**What is required**
Exactly as written, write out the lines below from the first to the one containing "The width and", inclusive. Pictures do not belong in the copy.

(Data items)
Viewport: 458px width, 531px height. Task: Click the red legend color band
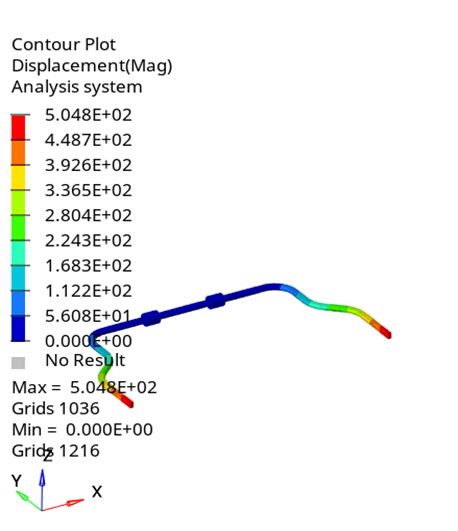18,127
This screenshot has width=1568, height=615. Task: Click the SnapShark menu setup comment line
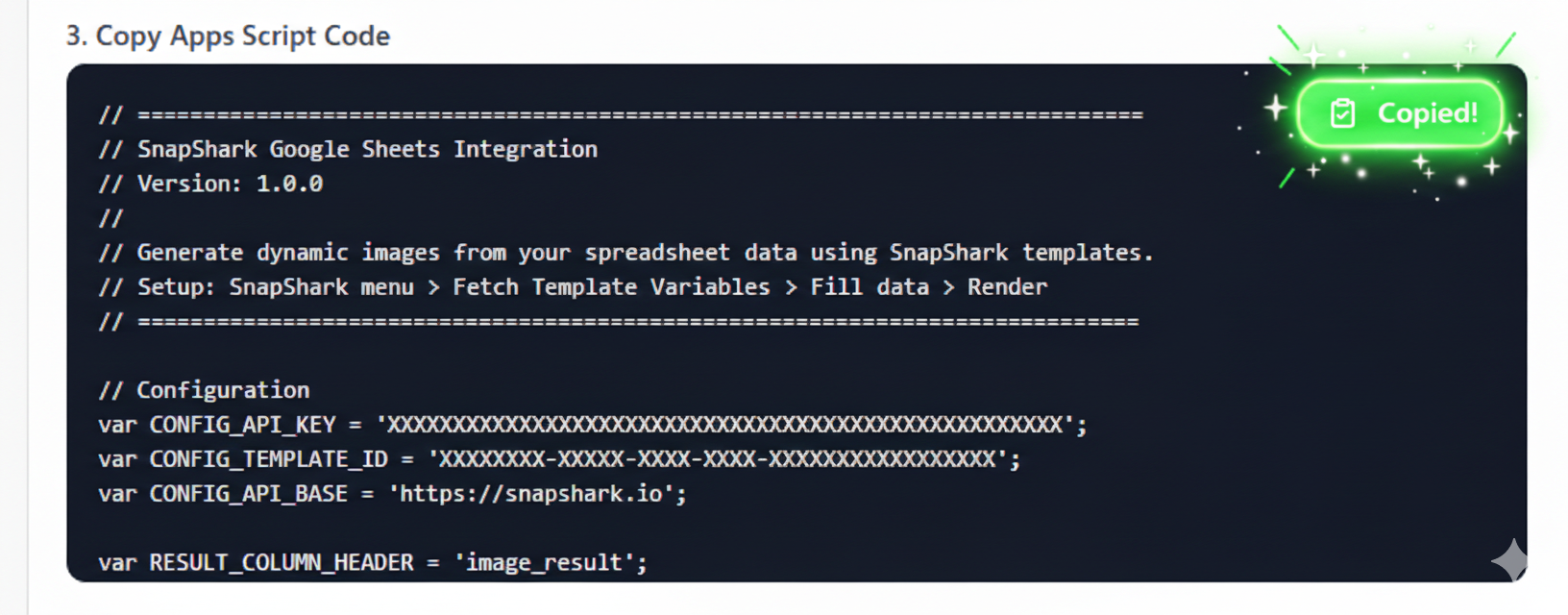(x=573, y=286)
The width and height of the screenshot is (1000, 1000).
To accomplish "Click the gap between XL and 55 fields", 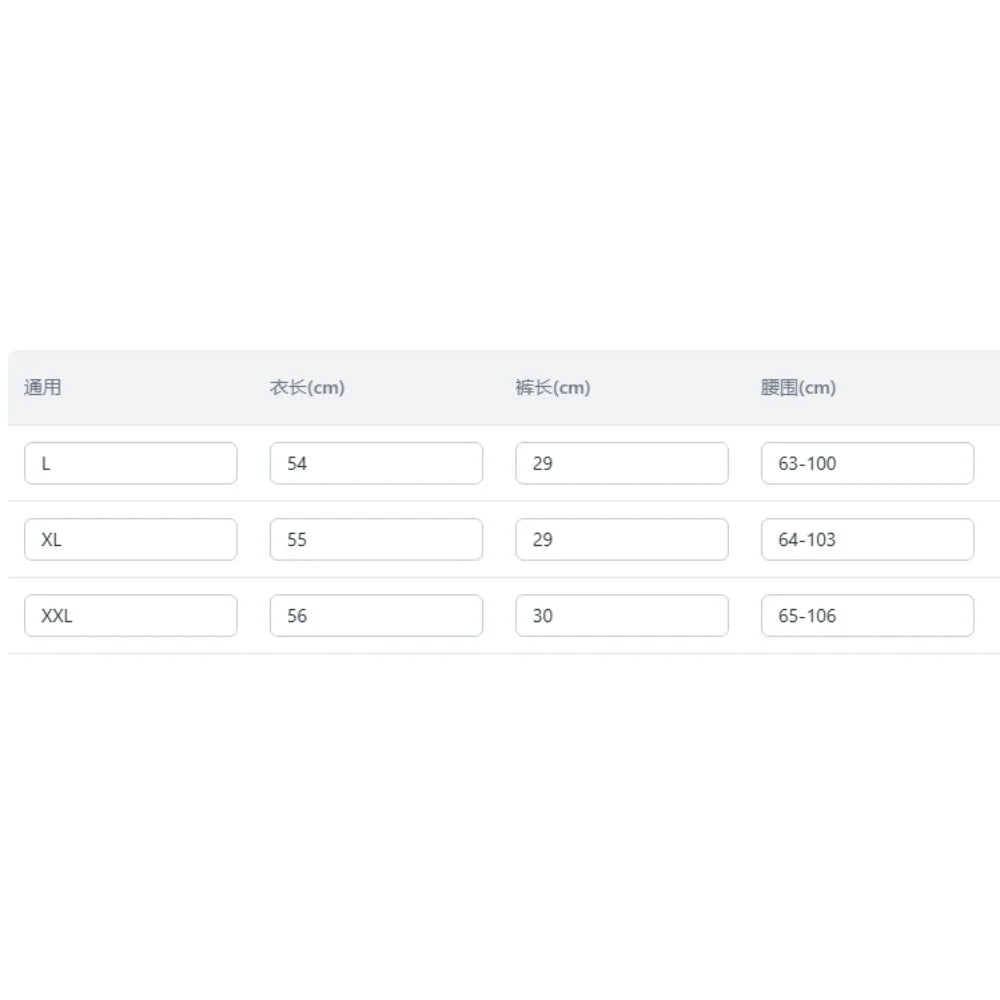I will 254,539.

**Answer to this problem**
Viewport: 458px width, 531px height. Task: Click the red legend color band
18,127
This screenshot has width=1568, height=615. Task: Click the SnapShark menu setup comment line
(x=573, y=286)
The width and height of the screenshot is (1000, 1000).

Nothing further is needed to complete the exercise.